映画化も、ドラマ化もしない何でもない日常で感じたことや考えたことの寄せ集め

見せたくはないが、見えてもいいものを

 暑さが体にまとわりつく、一年で最も不快な季節がやってきた。同時に、肌の露出増加に伴う諸々の気遣いの季節がやってきた。私が最近直面したのは、「インナーをわざと見せているのか、否か」問題である。

 

 夏の時期は七分丈の開襟シャツを着ることが多い。サウナの中にいるのではないかと錯覚するような日、肺にキノコが生えそうな湿度の日はもちろん、すっかり冷え込んだ室内でも一枚で過ごすことができるからだ。何かと重宝しているのだが、一つだけ難点を挙げるとすれば、前にかがむとシャツの中が見えてしまうというものだ。下に落ちたペンを拾う時、お辞儀をする時、別に見せようとしているわけではないのに、見えてしまう。一度気にしてしまうと、「気にしない」ようにするのが難しくなる性分のため、下を向くときはさりげなく胸元に手を添えていた。だが、手を添える行為は、「隠している」という意識を一層強めるため、余計に気になってしまうという始末だ。自意識過剰も甚だしく自分でもうんざりする。どうしたものかと考えた末、どうせ見えるのなら見えてもいい服を着ることにしようと思い、肩から胸元にかけてレース生地になっているタンクトップを購入した。

 

数日後、事件は起った。職場にて、私がトイレから出ようとしたその時、ちょうど入ってきた女性がすれ違いざまにこう言った。

 

「ここ、見えてるよ。」

 

自身の鎖骨の辺りを指さしながら、インナーが見えているとこっそり私に教えてくれたのだ。あまり急に言われたものだから、私は「え?」と言葉を発することしかできなかった。ましてや、シャツの中が見えてしまうのが嫌だから見えてもいいものを着ているのだ、だからおそらくあなたが思っているような下着ではないですのでお気になさらず、なんて長い言い訳を発することができるはずもない。そんな私をよそに女性は間髪入れずに、

 

「あっ、ゴメンなさい! もしかして見せてる?」

 

と言うものだから、私もとっさに、

 

「ええと、そうです。

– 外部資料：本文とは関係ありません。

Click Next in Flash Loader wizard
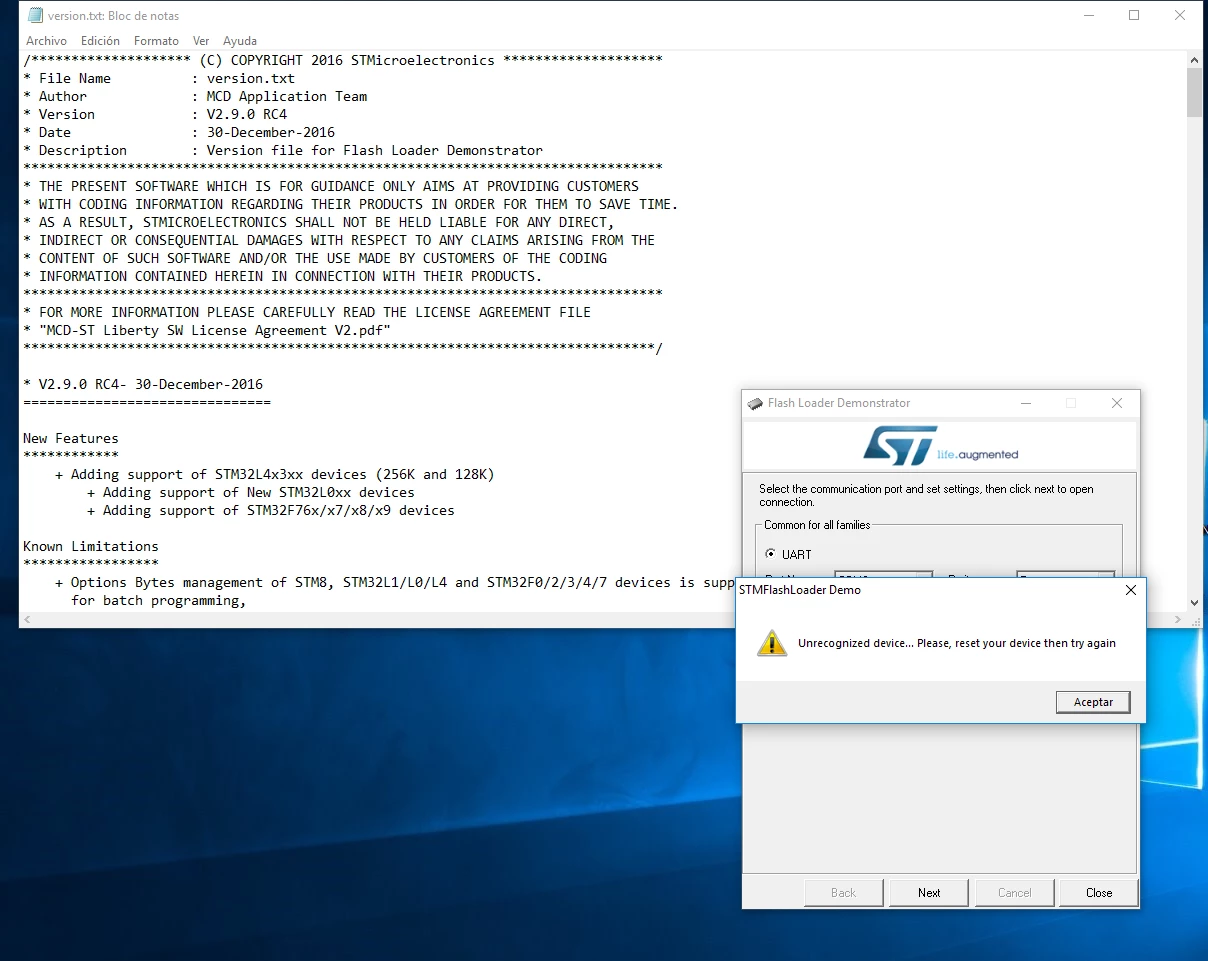 pos(929,893)
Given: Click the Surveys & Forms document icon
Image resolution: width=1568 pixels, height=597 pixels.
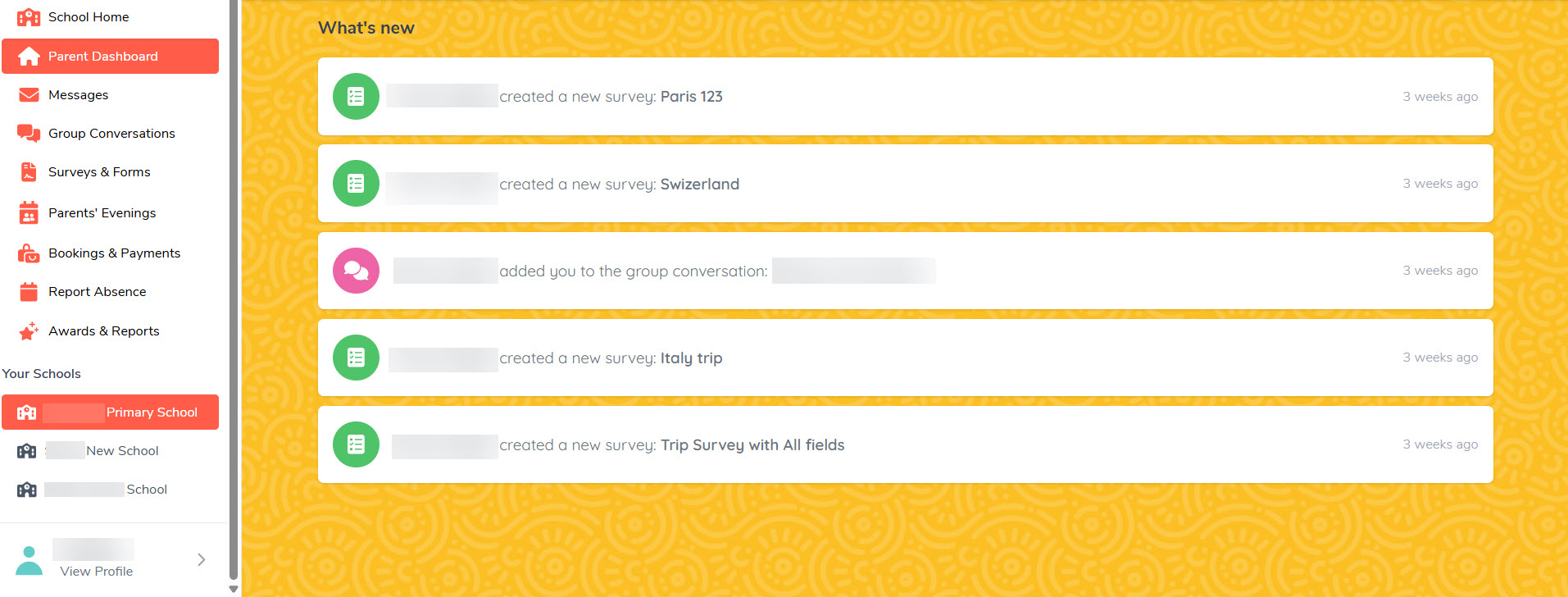Looking at the screenshot, I should 29,172.
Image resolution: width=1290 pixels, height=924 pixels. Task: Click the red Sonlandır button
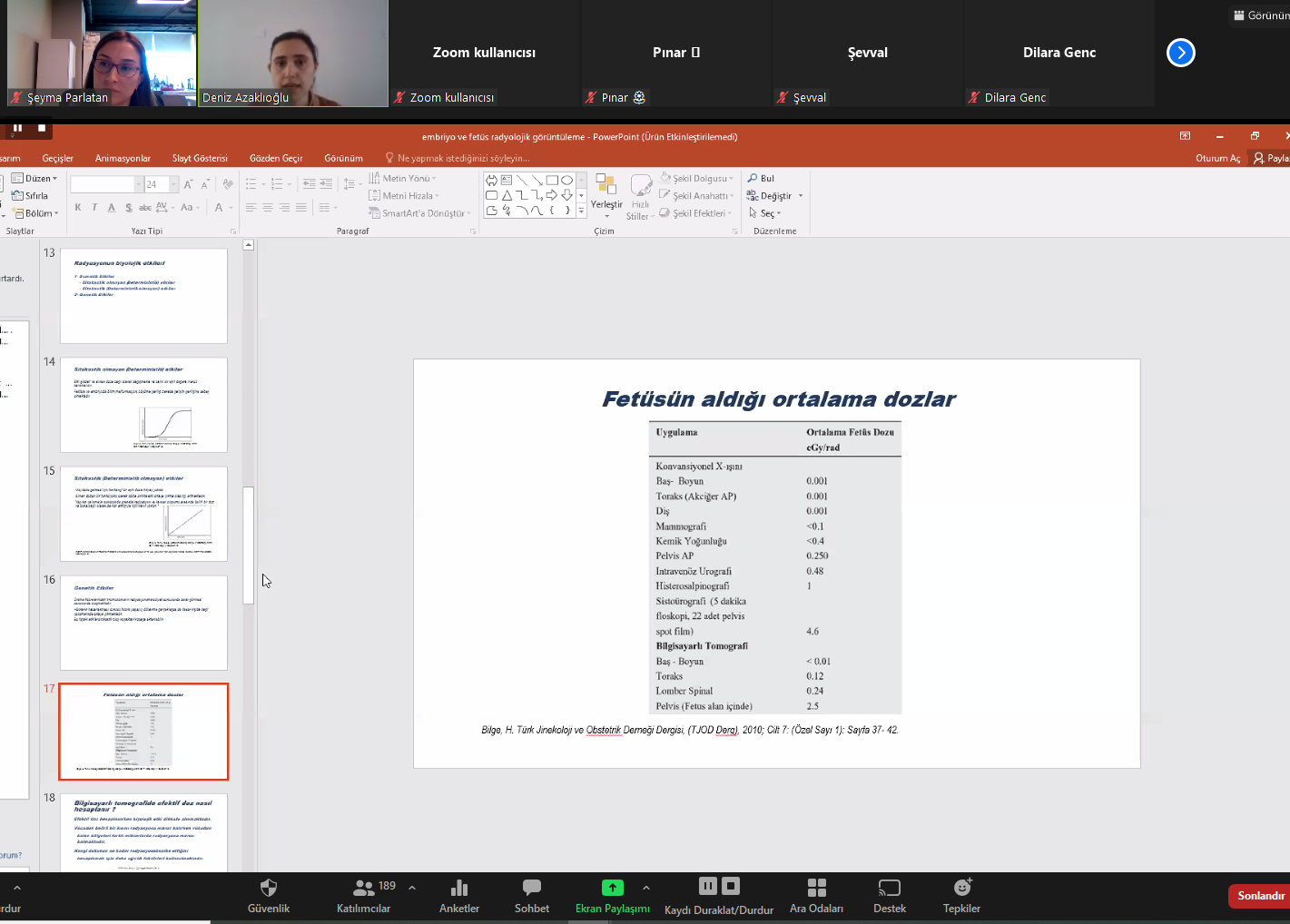pos(1260,896)
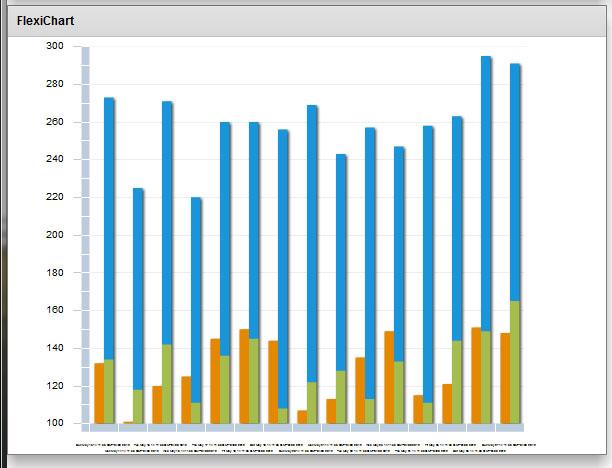Click the FlexiChart panel title

click(x=45, y=21)
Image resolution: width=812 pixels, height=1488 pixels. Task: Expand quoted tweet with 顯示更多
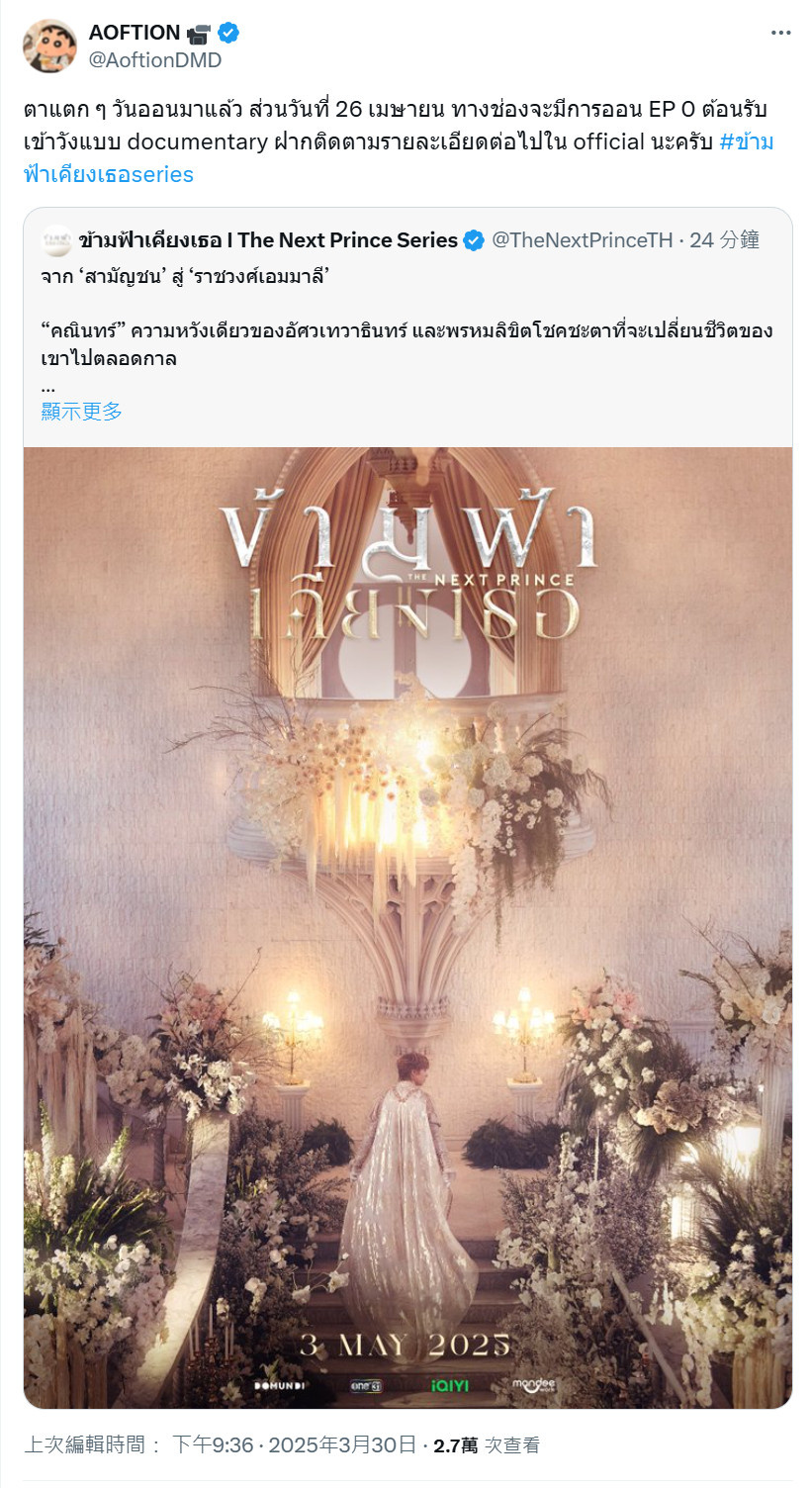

」

 

と答えてしまった。女性は申し訳なさそうにもう一度「ゴメンね。余計なこと言ったね」と言い、トイレの中に消えていった。下着が見えていることを教えてもらう、というたった30秒ほどの出来事だったが、まさかそれがわざと見せているという方向に帰結するとは思いもしなかった。確かに私は“見えてもいい”ようなものを着ていたが、決してわざと”見せよう”と思っていたわけではない。“見えてもいい”と“見せよう”は、内心の話であり、外観的には見えていることに変わりはないのだが、やはり私の中では全く同じものに分類することはできない。

 

 インナーをあえて見せるというファッションがあるが、それは“見せたい”という自分の意思が存在しているからこそ成立するのである。だから、自分が意図していないところでインナーが見えてしまうと、だらしない人だと思われてしまう危険性がある(あの人、下着見えてるよ、ダサい。といった具合に)。それは是非とも避けたい。そこで登場するのが、”見えてもいい”という心持ちだ。ファッションとして着こなすまでの心意気はないが、見えてしまったときにだらしないと思われたくはない。中途半端な状態と言われれば否定はできない。とても面倒くさい考え方であることも否定できない。だが、そういう状態が良い塩梅のときもある。たとえ人に伝わらなくても、それはそれでいいのかもしれない。